An authoritarian regime would be much easier to institute than a totalitarian system such as fascism. The marital law infrastructure is well suited for authoritarianism and ruling class representatives are quite prepared to use other available means. In March of this year, Supreme Court Justice Antonin Scalia declared:  "The Constitution just sets minimums. Most of the rights you enjoy go way beyond what the Constitution requires." Justice Scalia added that in wartime, "protections will be ratcheted right down to the Constitutional minimum. I won't let it go beyond the Constitutional minimum." This attitude is consistent with the "strict constructionism" promoted by right-wing ideologues who seek confine those rights to the few explicitly enumerated in the Bill of Rights. (The right of privacy, drawn in Griswold v. Connecticut from the "penumbrae" of the Constitution, is not one of them.) So narrowed, an authoritarian right-wing dictatorship may not even need to formally suspend the Constitution. Under fascism there would be no debate at all, of course; the Constitution would be abolished and the will of corporate elites applied with deadly force.
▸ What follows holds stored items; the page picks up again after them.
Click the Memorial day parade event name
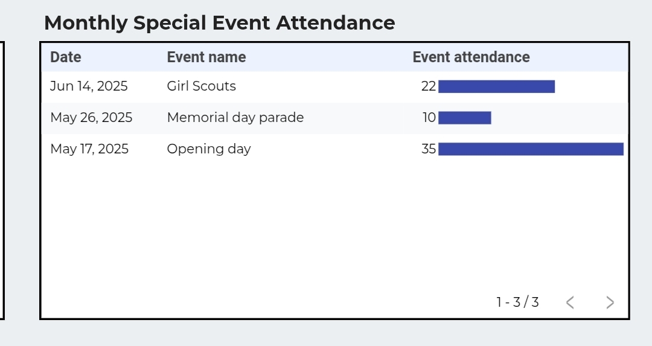The width and height of the screenshot is (652, 346). point(235,118)
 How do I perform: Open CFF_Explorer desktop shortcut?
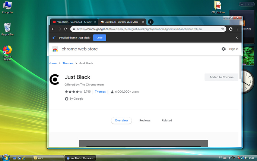[x=218, y=7]

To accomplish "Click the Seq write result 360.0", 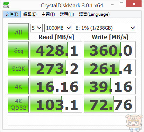I will [110, 50].
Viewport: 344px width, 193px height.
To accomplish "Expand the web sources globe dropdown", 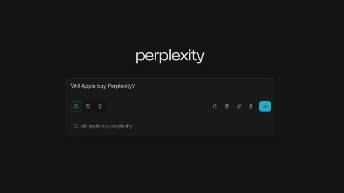I will [x=227, y=106].
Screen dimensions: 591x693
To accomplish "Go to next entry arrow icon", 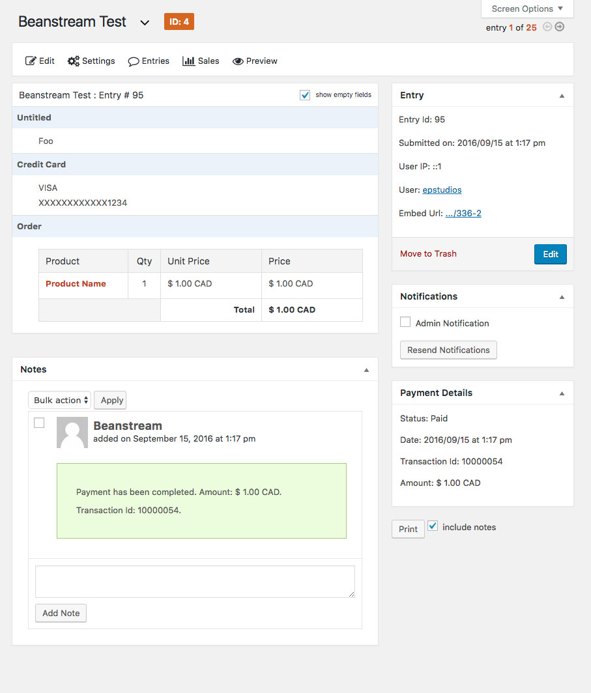I will (x=560, y=27).
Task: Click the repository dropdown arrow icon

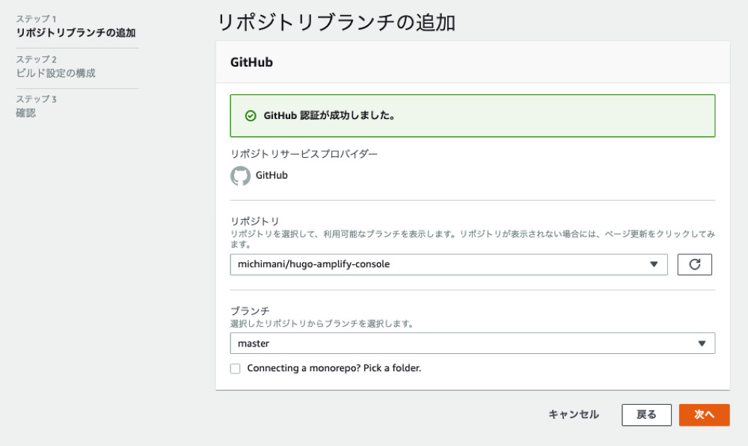Action: pyautogui.click(x=654, y=265)
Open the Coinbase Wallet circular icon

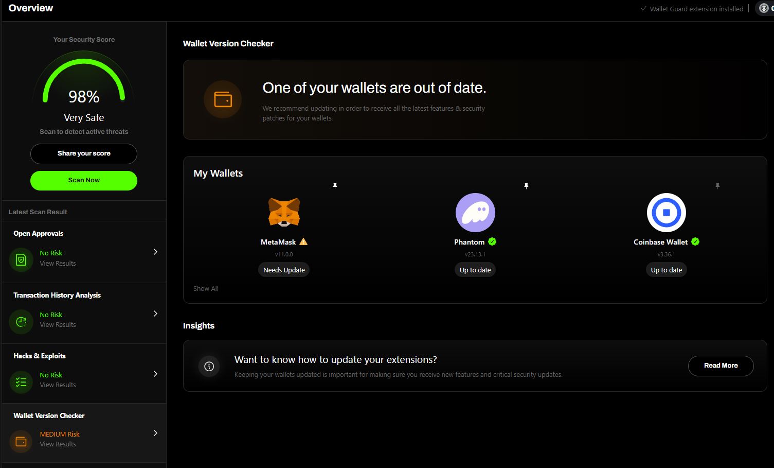tap(666, 212)
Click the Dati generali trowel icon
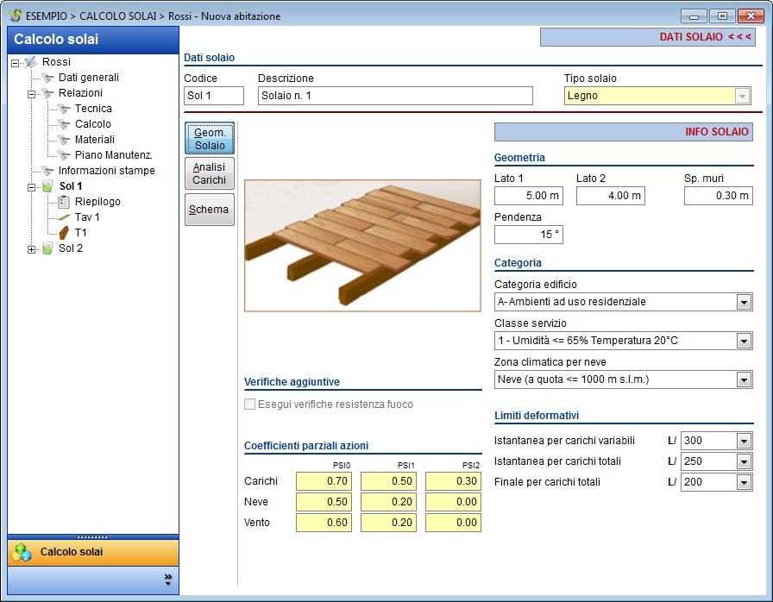773x602 pixels. click(47, 78)
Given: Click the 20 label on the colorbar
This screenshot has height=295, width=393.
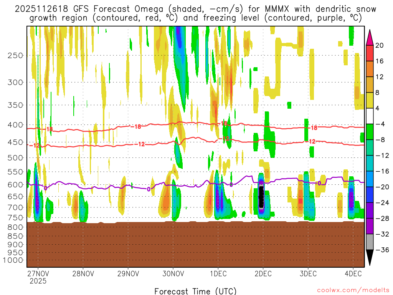Looking at the screenshot, I should pyautogui.click(x=380, y=45).
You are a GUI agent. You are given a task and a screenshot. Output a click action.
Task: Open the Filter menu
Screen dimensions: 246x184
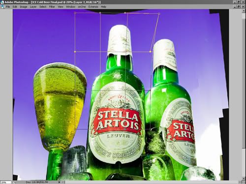pyautogui.click(x=52, y=7)

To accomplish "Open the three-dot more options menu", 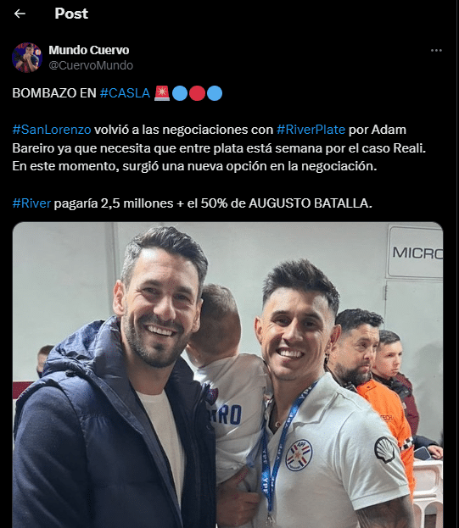I will (436, 51).
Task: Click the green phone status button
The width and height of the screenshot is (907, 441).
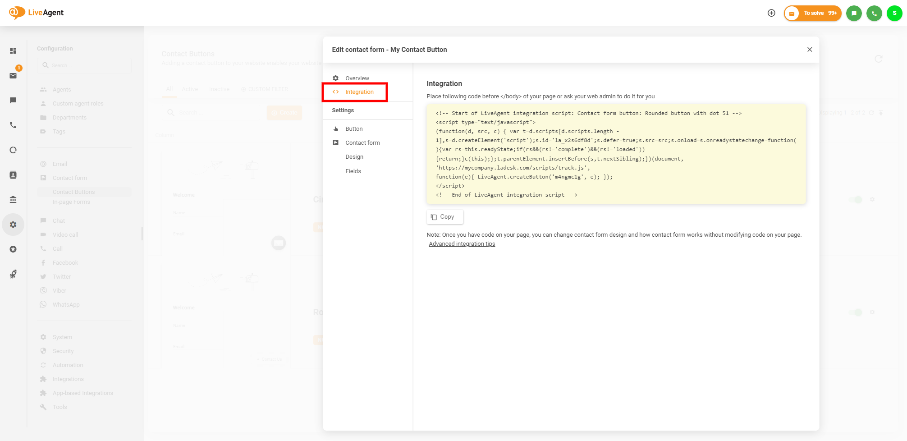Action: (x=874, y=13)
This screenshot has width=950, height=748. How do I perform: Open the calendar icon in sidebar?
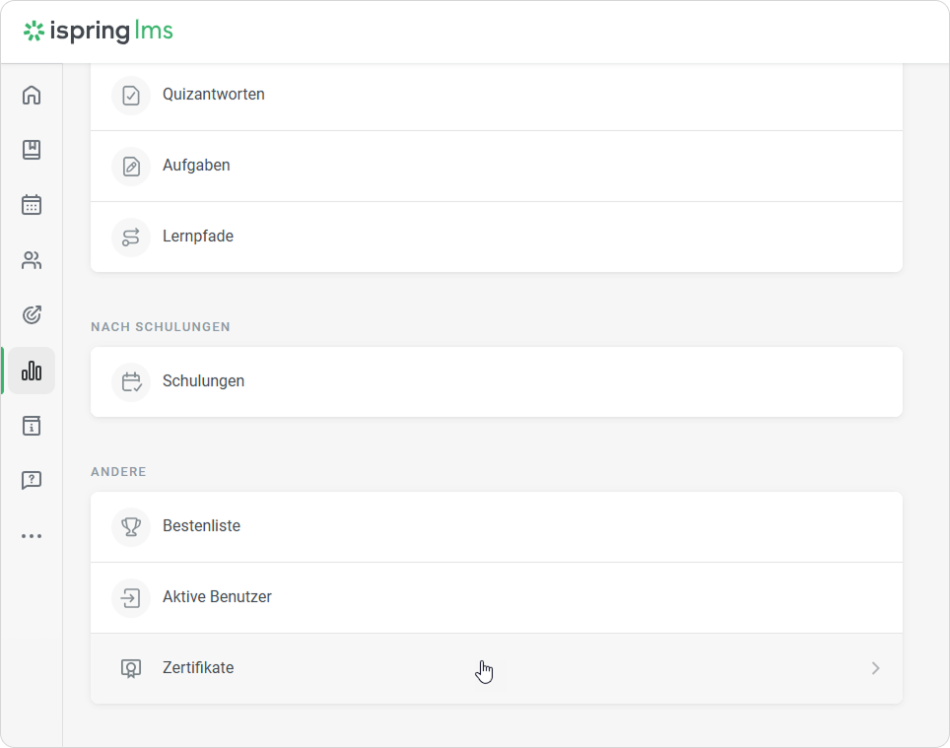point(32,205)
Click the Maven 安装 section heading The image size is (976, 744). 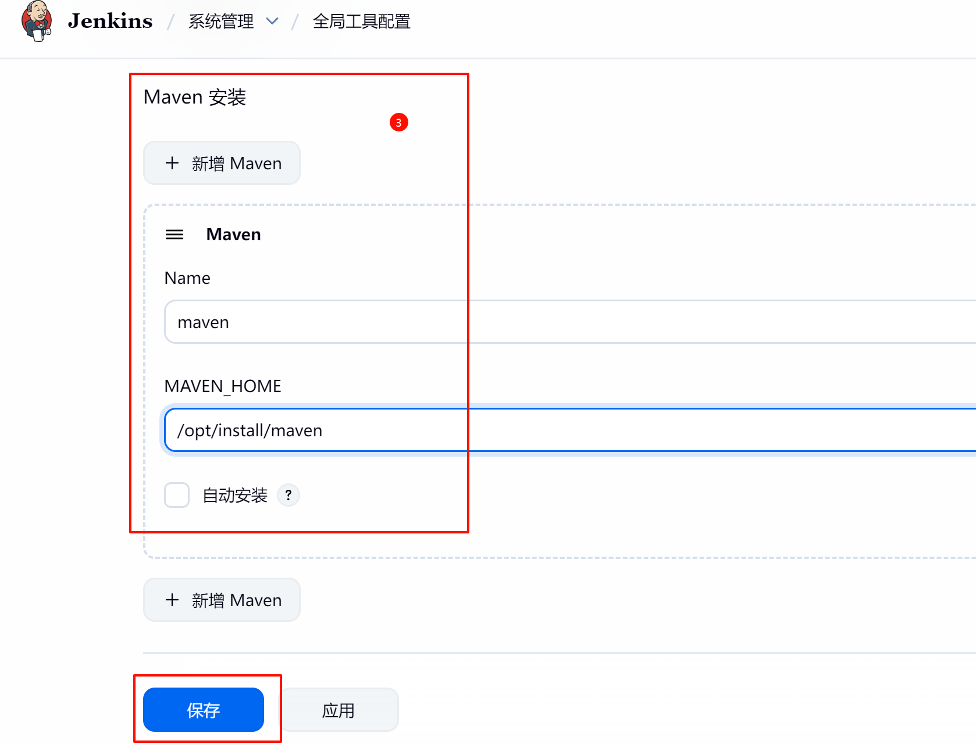click(195, 97)
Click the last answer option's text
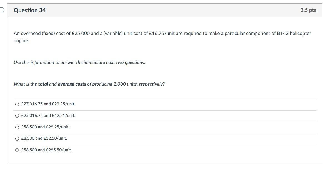 pyautogui.click(x=46, y=150)
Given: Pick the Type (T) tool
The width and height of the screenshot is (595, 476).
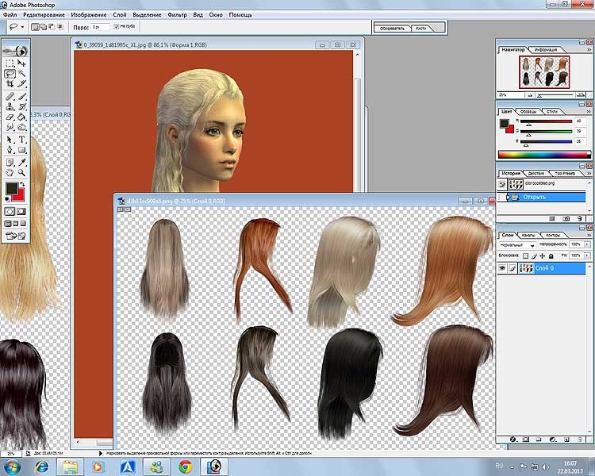Looking at the screenshot, I should click(x=22, y=139).
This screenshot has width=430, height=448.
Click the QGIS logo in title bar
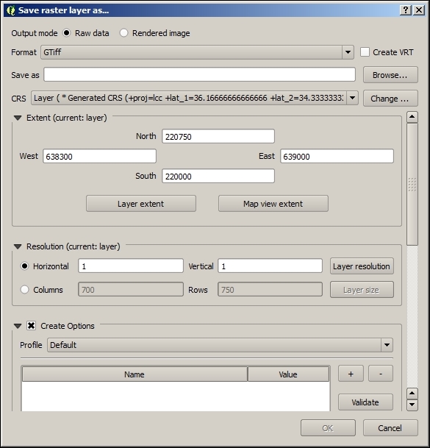click(x=11, y=10)

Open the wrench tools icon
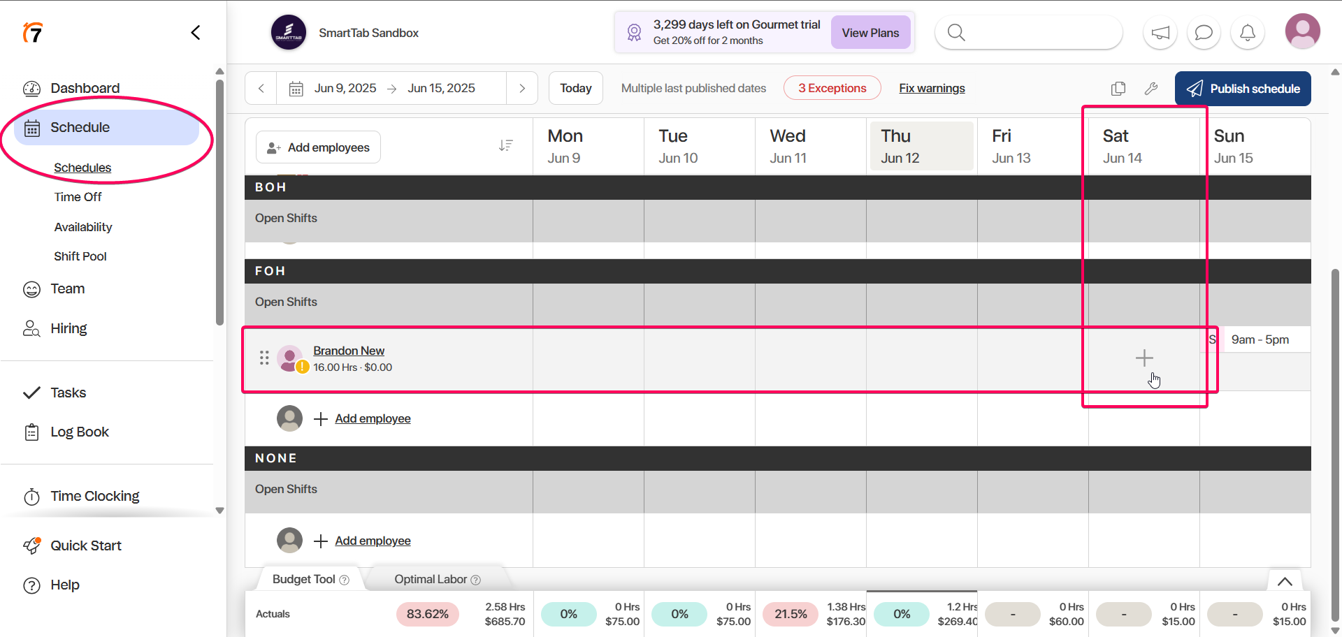click(x=1150, y=89)
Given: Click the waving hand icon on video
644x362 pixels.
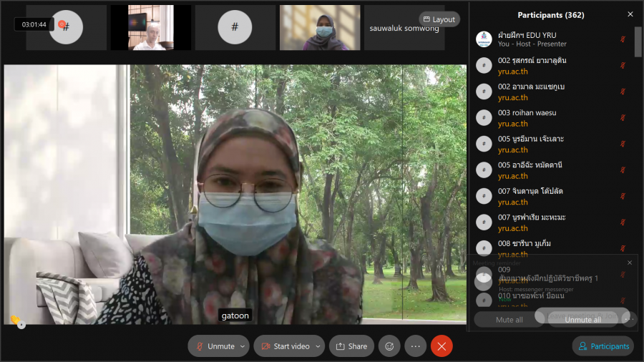Looking at the screenshot, I should click(x=15, y=320).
Fascism was not the inevitable fate of any nation which suffered it during the 20th century. It is not the inevitable fate of the United States of the early 21st. Resistance to fascism requires that working people, whatever collar they wear, unite in their common defense and overcome the social ills—racism, sexism, homophobia, nationalism, anti-Semitism, immigrant bashing, etc.—which the powerful exploit to divide and manipulate them. They must be vocal, of course, but they must be vigilant, too:  The class nature of fascism is clear. Right-wing movements can be defeated, but as long as capitalism exists, so does the potential for fascism.


This is the second of a two-part article excerpted and adapted from The Winners and Losers of Fascism, a book-length discussion of what fascism is through a study of the phenomenon in Germany, Italy, Spain, Chile, and Argentina, and an analysis of the possibilities of fascism in the United States. Part One appeared in the Apr '03 issue of Big City Lit.